:: Requirements ::
Reproduce the following rows verbatim, beginning with the line containing "Given: Click the green 行动确认 button" and continuing through the final line of the rows, both included.

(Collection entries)
..............................

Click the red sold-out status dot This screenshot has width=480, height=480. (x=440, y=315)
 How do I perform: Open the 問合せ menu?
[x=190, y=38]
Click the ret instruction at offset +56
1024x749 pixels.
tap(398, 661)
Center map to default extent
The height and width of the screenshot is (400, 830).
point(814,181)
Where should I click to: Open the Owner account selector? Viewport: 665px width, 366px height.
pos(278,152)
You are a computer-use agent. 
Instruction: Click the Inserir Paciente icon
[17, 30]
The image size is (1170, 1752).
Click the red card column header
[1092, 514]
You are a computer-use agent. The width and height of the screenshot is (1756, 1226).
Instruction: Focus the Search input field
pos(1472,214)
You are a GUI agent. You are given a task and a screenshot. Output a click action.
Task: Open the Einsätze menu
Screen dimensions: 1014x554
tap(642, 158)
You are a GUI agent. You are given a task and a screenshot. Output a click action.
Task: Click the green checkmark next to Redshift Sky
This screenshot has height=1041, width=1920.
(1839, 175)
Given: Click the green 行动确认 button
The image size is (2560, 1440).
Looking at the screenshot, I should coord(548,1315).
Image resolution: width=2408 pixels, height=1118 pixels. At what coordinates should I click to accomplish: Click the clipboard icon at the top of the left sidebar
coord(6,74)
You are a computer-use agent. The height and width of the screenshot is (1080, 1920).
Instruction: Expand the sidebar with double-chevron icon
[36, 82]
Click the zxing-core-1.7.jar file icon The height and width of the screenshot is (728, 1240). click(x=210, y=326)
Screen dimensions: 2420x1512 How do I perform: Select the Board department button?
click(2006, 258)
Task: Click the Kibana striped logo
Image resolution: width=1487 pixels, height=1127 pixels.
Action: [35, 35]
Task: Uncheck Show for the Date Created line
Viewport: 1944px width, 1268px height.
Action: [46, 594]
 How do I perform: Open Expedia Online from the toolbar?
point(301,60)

..............................

:: Solution to this task ::
Given: Click the green 行动确认 button
The image size is (2560, 1440).
Looking at the screenshot, I should coord(548,1315).
Image resolution: width=2408 pixels, height=1118 pixels. At what coordinates should I click to accomplish: Click the clipboard icon at the top of the left sidebar
coord(6,74)
You are a computer-use agent. The height and width of the screenshot is (1080, 1920).
Instruction: Expand the sidebar with double-chevron icon
[36, 82]
Click the zxing-core-1.7.jar file icon The height and width of the screenshot is (728, 1240). click(x=210, y=326)
Screen dimensions: 2420x1512 How do I perform: Select the Board department button?
click(2006, 258)
Task: Click the Kibana striped logo
Image resolution: width=1487 pixels, height=1127 pixels.
Action: [35, 35]
Task: Uncheck Show for the Date Created line
Viewport: 1944px width, 1268px height.
Action: [46, 594]
 How do I perform: Open Expedia Online from the toolbar?
point(301,60)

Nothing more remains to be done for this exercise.